Billing separately for procedures payers treat as one

Missing modifier -25

E/M visit billed same day as a procedure, no modifier added

Incorrect POS code

Office vs. outpatient hospital – changes reimbursement 30-50%

No prior authorization

Required for surgery, orthotics, advanced wound care

Patient information errors

Misspelled name, wrong DOB, wrong policy number

How Can Podiatry Practices Reduce Denial Rates?

A few habits make the biggest difference:

Submit claims within 48 hours of the visit so you don’t miss filing deadlines. Review denials every week so you catch patterns before they repeat. Confirm insurance eligibility at intake. Get prior authorizations early for orthotics, surgery, or wound care.

Practices that audit their billing quarterly see 17% fewer denials than those that only audit once a year.

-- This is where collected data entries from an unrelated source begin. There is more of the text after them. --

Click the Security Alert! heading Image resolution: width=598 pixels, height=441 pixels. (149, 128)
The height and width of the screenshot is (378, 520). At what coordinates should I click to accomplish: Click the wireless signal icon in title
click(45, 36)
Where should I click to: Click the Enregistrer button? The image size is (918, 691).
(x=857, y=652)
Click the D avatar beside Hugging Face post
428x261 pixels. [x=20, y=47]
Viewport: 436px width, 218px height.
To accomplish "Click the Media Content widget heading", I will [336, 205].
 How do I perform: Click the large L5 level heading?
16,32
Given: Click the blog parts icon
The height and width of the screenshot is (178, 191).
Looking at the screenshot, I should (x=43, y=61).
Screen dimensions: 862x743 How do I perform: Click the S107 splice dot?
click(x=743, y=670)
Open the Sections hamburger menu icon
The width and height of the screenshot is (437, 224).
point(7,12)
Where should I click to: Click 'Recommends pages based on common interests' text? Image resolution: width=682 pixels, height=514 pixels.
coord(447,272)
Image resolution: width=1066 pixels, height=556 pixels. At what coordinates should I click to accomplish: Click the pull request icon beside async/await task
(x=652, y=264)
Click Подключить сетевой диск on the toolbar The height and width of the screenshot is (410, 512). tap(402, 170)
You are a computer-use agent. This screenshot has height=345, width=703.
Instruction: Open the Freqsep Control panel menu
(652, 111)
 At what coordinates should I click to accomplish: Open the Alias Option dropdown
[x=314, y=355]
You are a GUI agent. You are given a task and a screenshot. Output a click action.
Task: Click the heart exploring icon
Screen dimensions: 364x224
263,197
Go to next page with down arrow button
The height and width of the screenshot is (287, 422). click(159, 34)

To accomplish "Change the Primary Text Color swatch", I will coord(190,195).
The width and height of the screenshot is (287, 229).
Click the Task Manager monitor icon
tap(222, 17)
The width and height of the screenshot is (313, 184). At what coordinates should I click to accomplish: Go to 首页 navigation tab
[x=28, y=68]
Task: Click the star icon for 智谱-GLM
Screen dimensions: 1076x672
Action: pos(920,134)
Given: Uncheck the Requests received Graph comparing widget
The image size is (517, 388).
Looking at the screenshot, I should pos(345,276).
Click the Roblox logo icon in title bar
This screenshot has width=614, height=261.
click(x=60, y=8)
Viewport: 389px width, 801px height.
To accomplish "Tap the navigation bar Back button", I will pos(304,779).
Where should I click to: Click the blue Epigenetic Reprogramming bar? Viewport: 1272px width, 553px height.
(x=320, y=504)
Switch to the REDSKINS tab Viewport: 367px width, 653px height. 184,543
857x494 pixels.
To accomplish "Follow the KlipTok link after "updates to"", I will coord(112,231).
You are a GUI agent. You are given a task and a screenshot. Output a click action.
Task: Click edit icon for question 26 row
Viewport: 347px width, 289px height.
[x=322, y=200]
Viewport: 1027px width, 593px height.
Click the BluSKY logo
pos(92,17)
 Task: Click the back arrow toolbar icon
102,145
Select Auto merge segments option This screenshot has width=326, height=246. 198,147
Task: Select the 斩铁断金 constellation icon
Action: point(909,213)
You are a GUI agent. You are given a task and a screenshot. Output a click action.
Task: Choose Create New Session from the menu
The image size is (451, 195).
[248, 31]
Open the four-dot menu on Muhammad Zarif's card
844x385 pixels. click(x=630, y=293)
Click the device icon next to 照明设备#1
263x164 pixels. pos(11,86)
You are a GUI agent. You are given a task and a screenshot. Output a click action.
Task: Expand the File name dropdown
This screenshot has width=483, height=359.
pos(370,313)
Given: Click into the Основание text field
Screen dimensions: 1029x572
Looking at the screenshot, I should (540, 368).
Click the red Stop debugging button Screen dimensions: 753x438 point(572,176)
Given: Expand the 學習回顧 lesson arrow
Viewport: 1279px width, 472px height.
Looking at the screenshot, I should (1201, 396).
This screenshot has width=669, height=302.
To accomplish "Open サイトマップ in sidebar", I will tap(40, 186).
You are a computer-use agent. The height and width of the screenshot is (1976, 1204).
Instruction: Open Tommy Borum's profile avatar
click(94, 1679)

Catching coding and modifier mistakes before the claim goes out saves the appeal later.

Conclusion

Podiatry’s denial rate comes down to a billing system where most services fall into a gray zone of “covered, but only if.” Routine foot care, Q-modifiers, annual code changes, bundling rules, prior authorization, all of them require proof, not just performance.

Every cause on this list is fixable before the claim goes out. Weekly denial reviews, quarterly audits, and confirming eligibility and authorization upfront catch most of these issues early. For most clinics, the difference between an 11% denial rate and a 3% one isn’t better care, it’s better paperwork.